Frank Seglenieks, a water resources engineer at the Environment and Climate Change Canada, says the trend of increasing temperature in the past five decades has had more impact on winter temperatures rather than the summer temperatures.
“It’s going to lead to less ice ongoing,” Seglenieks says.
The running average of the ice cover on the Great Lakes at the end of 1970s was 68 per cent. It has since decreased to 53 per cent this year.
Alessandro Filazzola, a post-doctoral researcher at the University of Toronto and the York University, says the climate change has had an impact on ice cover on many lakes around the world.
“Different lakes are now becoming ice free,” Filazzola says. “When they do freeze, it’s for a much shorter period of time or they freeze much later than they used to.”
Comparing average ice cover on the Great Lakes decade-over decade poses an even dire picture.
The average ice cover for the Great Lakes in 1970s was 68 per cent whereas in the 2010s, it was only 49 per cent.
In the two years of 2020s so far, the average has been a mere 33 per cent.
Filazzola says the ice cover is important for many reasons such as regulating water temperature, reducing evaporation, impact on fish populations and especially in improving water quality.
“If we’re relying on these lakes for freshwater, and even though the water treatment plants help to clear the water for us,” Filazzola says. “The worse the water quality is, the harder it is for these water treatment plants, the more money it is for cities.”
He says lake ice is also important for recreational purposes for humans such as ice fishing, snowmobiling, ice skating, and hockey.
The decrease in ice cover on the Great Lakes has had an impact on all of these things and many other things too.
Storm hunter and meteorologist at the Weather Network, Mark Robinson says less or no ice cover means a greater likelihood of snow squall events.
“Normally by February, there (are) no snow squalls. It’s all done,” Robinson says.

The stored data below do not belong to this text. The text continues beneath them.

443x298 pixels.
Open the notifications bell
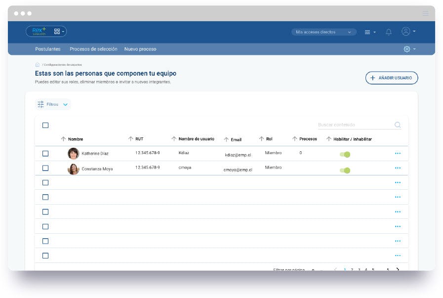[388, 31]
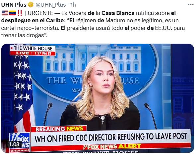The height and width of the screenshot is (154, 196).
Task: Click the Fox News channel logo
Action: [20, 142]
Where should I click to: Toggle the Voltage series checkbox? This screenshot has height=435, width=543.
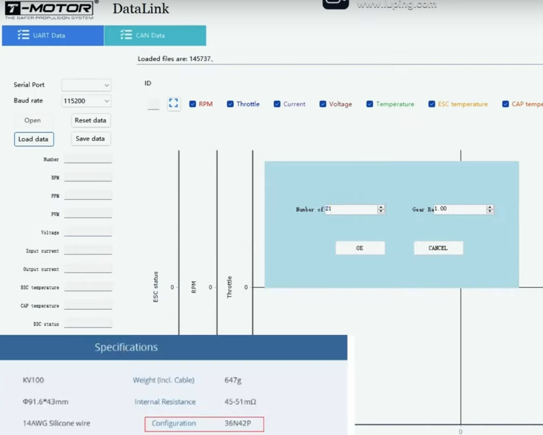323,104
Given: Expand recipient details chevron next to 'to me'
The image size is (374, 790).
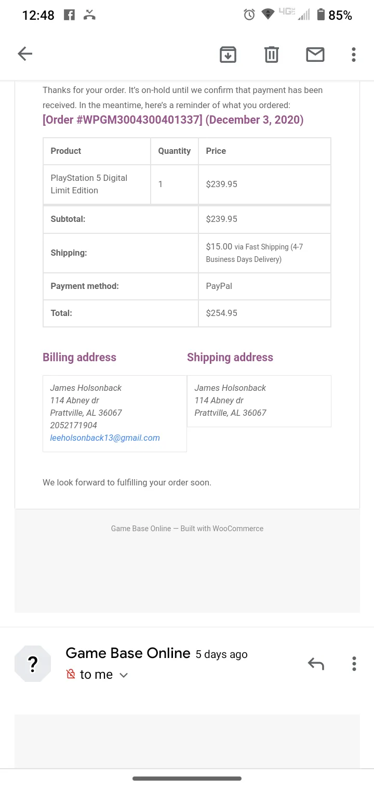Looking at the screenshot, I should tap(124, 675).
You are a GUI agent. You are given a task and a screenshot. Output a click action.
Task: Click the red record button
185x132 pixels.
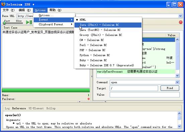pos(181,22)

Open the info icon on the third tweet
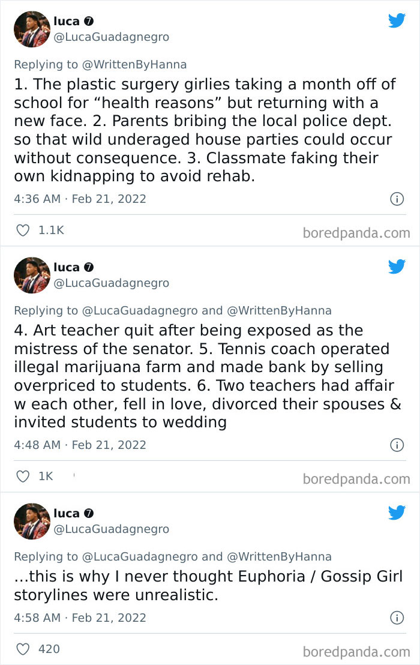(398, 618)
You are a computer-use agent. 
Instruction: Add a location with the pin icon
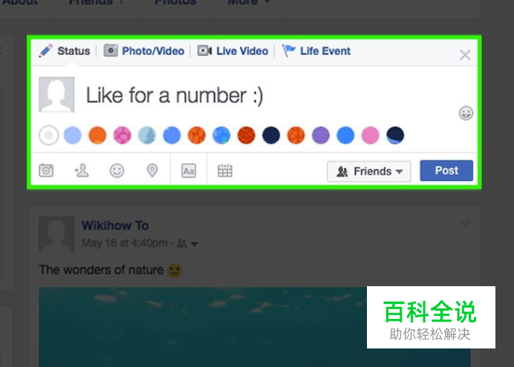[152, 171]
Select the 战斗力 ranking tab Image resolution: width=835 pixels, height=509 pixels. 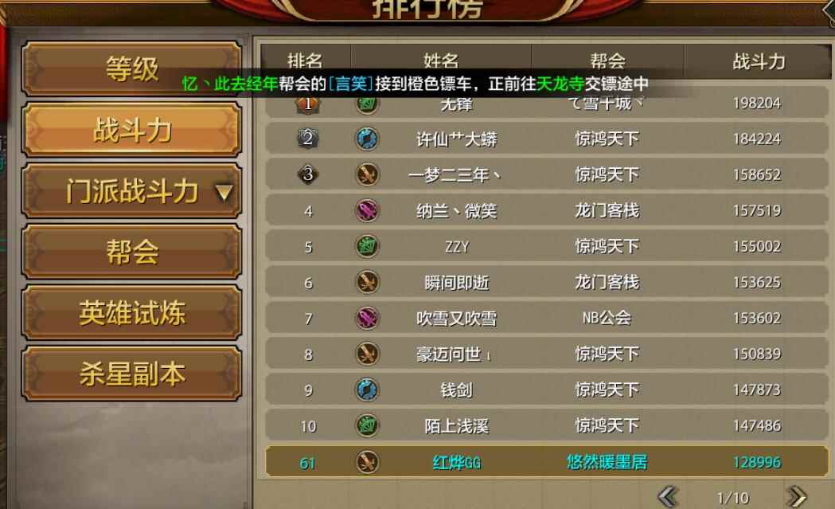pyautogui.click(x=131, y=130)
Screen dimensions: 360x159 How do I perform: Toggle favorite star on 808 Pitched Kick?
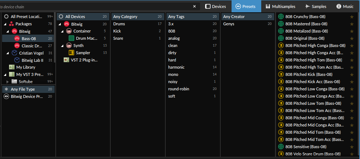click(x=352, y=74)
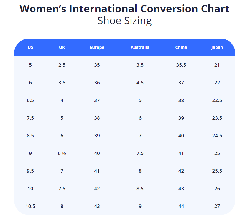The height and width of the screenshot is (218, 250).
Task: Select US size 7.5 cell
Action: [x=30, y=118]
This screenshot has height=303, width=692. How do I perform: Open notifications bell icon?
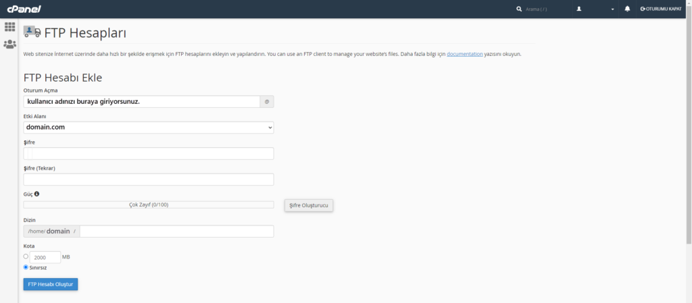coord(627,9)

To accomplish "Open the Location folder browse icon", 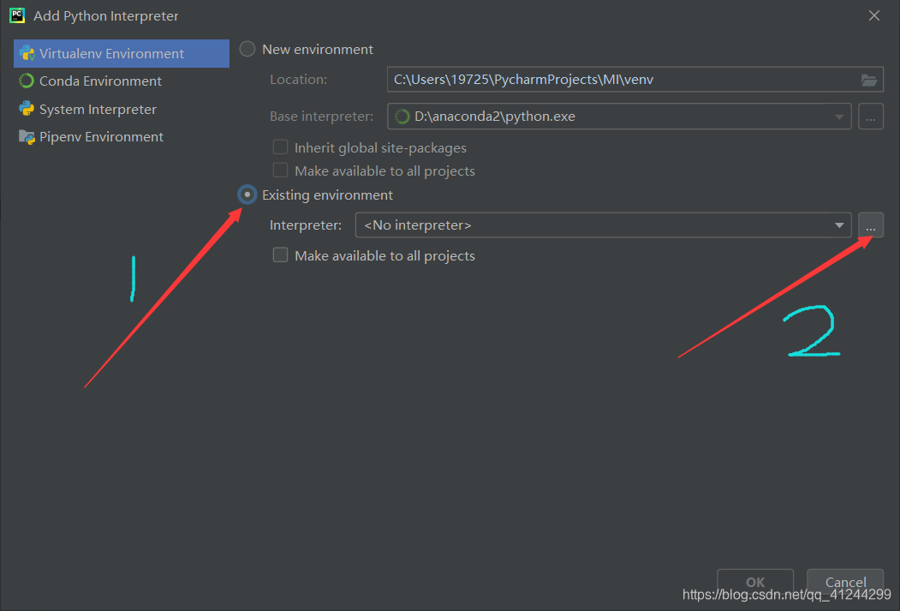I will click(x=869, y=79).
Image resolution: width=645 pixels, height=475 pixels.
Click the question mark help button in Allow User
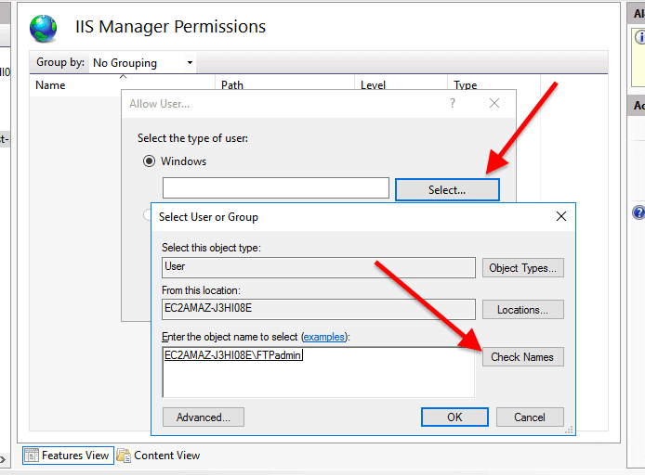(x=453, y=104)
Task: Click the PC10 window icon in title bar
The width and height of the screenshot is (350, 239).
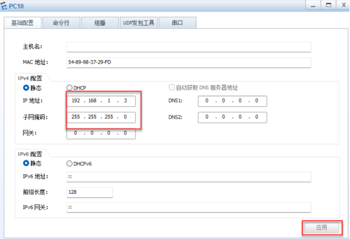Action: (x=5, y=6)

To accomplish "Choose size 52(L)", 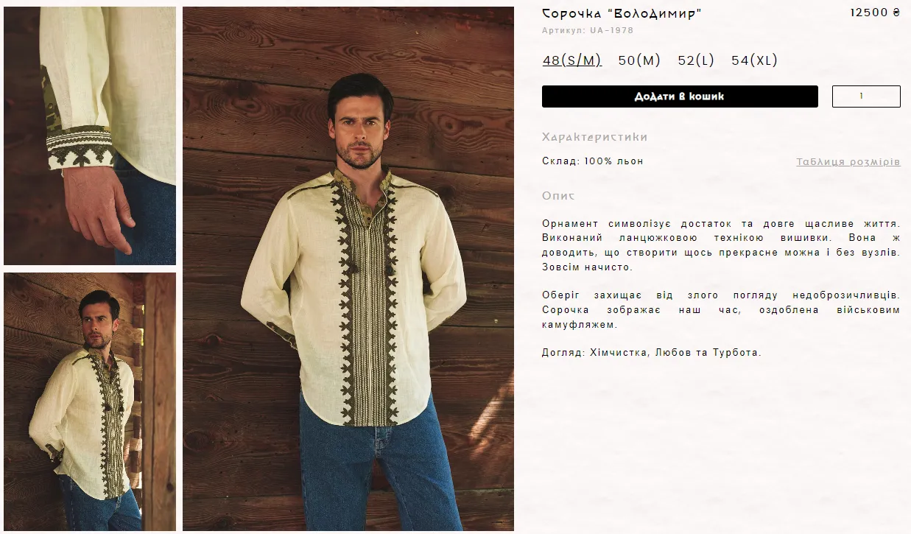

“But for instance, this year, we saw one of the biggest snow squall events happen just a couple of weeks ago,” Robinson says referring to a snow squall event in southern Ontario in the first week of March this year that triggered warnings for up to 25 cm snow.
— Mark Robinson (@StormhunterTWN) March 1, 2021
Less ice on the lakes has many long-term effects on their surroundings too.
Robinson says decreased ice cover is a big problem for the shorelines of the lakes.
“Over the winter months, the storms that we get in southern Ontario and across the Great Lakes drive some really big waves,” Robinson says.
“If you’ve got waves and storms that are continuing throughout the entire winter, there’s just that much more erosion that’s going to happen.”
The winter of 2019-20 saw very low ice cover across the lakes with just 19.5 per cent ice cover.
Seglenieks says this had its impact last year on the shorelines of Lake Michigan and Lake Huron, which are predominantly sandy.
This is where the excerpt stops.